[Records supplied]
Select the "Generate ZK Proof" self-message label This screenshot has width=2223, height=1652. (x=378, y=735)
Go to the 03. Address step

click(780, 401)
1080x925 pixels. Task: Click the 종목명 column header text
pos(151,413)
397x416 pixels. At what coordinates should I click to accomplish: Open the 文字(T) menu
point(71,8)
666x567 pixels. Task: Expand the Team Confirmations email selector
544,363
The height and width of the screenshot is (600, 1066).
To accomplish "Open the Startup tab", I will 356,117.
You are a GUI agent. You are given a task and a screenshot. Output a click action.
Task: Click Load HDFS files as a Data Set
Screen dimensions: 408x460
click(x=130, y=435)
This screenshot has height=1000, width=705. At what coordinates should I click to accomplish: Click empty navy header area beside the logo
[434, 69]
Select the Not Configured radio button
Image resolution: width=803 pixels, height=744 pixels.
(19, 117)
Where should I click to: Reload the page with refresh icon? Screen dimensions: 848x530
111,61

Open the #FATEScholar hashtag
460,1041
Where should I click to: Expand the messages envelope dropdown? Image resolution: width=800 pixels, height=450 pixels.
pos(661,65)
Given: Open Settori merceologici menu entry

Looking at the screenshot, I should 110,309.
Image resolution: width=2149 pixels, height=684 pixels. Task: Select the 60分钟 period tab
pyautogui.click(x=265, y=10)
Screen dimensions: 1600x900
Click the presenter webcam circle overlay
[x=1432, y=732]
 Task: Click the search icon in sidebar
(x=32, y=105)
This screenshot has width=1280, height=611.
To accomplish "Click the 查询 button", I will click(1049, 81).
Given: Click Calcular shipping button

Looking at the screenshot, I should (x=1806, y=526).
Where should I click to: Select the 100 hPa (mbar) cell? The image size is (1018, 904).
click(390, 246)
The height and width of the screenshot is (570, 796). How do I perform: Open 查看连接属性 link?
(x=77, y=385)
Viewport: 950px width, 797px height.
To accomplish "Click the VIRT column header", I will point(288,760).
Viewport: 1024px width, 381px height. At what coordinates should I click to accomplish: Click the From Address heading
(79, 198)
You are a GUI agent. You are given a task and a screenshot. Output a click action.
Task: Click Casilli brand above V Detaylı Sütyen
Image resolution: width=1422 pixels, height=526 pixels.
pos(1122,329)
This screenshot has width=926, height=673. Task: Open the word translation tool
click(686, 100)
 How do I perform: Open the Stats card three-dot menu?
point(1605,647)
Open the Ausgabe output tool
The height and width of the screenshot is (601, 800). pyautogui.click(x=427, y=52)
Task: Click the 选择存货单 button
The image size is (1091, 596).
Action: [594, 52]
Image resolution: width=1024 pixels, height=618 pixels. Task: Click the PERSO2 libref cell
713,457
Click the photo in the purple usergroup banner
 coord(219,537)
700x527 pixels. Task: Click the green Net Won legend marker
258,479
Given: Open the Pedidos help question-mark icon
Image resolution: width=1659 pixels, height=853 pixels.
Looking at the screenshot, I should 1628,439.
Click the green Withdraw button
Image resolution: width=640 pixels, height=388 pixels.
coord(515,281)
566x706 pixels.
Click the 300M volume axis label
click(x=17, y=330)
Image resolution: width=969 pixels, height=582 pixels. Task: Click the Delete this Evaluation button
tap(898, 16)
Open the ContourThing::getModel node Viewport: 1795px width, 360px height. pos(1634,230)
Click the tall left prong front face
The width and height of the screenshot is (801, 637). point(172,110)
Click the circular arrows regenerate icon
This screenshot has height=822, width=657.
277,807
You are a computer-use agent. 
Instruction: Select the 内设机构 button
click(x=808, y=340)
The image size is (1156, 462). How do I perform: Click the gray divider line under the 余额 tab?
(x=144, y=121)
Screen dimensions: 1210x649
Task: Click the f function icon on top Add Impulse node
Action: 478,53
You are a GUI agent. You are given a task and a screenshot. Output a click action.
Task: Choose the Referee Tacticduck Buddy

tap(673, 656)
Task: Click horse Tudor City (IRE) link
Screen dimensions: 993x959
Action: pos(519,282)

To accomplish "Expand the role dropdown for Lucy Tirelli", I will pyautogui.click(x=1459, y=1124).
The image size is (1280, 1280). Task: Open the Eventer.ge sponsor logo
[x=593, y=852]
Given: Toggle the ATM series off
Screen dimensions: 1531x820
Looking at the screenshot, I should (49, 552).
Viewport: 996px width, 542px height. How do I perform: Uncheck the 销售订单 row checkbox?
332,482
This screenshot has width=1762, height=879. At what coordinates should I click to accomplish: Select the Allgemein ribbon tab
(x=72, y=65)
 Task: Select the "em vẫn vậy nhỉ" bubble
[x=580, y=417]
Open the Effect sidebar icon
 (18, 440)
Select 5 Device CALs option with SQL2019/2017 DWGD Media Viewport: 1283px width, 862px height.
[/Records supplied]
◆ What needs to be done ◆
Take the line containing "Open the Effect sidebar icon" as the start and the last line of the data as the end, and reproduce that range exactly.

◆ Task solution ◆
Open the Effect sidebar icon
 (18, 440)
Select 5 Device CALs option with SQL2019/2017 DWGD Media Viewport: 1283px width, 862px height.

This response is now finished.